-- Assignment --
Retype the records in full, keeping each character as it is.
[Input — start]
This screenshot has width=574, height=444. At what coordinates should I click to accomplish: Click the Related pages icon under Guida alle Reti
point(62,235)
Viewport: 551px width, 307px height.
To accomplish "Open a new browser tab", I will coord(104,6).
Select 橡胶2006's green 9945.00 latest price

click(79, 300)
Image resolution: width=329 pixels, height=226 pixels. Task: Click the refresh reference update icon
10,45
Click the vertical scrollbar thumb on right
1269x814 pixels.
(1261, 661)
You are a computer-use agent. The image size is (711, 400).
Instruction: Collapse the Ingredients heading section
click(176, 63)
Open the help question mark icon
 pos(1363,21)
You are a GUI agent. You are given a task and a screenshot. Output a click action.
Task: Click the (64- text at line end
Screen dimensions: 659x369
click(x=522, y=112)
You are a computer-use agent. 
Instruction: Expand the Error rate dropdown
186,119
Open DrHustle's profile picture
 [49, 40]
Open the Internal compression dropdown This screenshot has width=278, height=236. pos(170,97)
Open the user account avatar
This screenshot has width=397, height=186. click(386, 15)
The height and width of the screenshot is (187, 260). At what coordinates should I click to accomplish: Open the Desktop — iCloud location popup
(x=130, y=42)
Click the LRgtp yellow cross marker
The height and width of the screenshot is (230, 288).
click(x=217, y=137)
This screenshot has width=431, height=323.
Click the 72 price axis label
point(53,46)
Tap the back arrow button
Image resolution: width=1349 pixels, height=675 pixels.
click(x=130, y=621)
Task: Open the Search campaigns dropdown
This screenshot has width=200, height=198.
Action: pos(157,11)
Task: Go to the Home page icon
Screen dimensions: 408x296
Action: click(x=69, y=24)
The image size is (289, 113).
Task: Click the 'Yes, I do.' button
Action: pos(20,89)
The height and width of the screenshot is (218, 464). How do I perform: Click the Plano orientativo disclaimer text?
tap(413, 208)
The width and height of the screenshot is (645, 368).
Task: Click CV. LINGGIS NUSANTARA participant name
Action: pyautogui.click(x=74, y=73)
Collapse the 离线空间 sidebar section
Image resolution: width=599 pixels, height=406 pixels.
[Input — finish]
-- Finished task --
This screenshot has width=574, height=444. At what coordinates should I click to accomplish: Click the Related pages icon under Guida alle Reti
point(62,235)
Viewport: 551px width, 307px height.
To accomplish "Open a new browser tab", I will coord(104,6).
Select 橡胶2006's green 9945.00 latest price

click(79, 300)
Image resolution: width=329 pixels, height=226 pixels. Task: Click the refresh reference update icon
10,45
Click the vertical scrollbar thumb on right
1269x814 pixels.
(1261, 661)
You are a computer-use agent. The image size is (711, 400).
Instruction: Collapse the Ingredients heading section
click(176, 63)
Open the help question mark icon
 pos(1363,21)
You are a GUI agent. You are given a task and a screenshot. Output a click action.
Task: Click the (64- text at line end
Screen dimensions: 659x369
click(x=522, y=112)
You are a computer-use agent. 
Instruction: Expand the Error rate dropdown
186,119
Open DrHustle's profile picture
 [49, 40]
Open the Internal compression dropdown This screenshot has width=278, height=236. pos(170,97)
Open the user account avatar
This screenshot has width=397, height=186. click(386, 15)
The height and width of the screenshot is (187, 260). At what coordinates should I click to accomplish: Open the Desktop — iCloud location popup
(x=130, y=42)
Click the LRgtp yellow cross marker
The height and width of the screenshot is (230, 288).
click(x=217, y=137)
This screenshot has width=431, height=323.
Click the 72 price axis label
point(53,46)
Tap the back arrow button
Image resolution: width=1349 pixels, height=675 pixels.
click(x=130, y=621)
Task: Open the Search campaigns dropdown
This screenshot has width=200, height=198.
Action: pos(157,11)
Task: Go to the Home page icon
Screen dimensions: 408x296
Action: click(x=69, y=24)
The image size is (289, 113).
Task: Click the 'Yes, I do.' button
Action: pos(20,89)
The height and width of the screenshot is (218, 464). How do I perform: Click the Plano orientativo disclaimer text?
tap(413, 208)
The width and height of the screenshot is (645, 368).
Task: Click CV. LINGGIS NUSANTARA participant name
Action: pyautogui.click(x=74, y=73)
Collapse the 离线空间 sidebar section
Image resolution: width=599 pixels, height=406 pixels.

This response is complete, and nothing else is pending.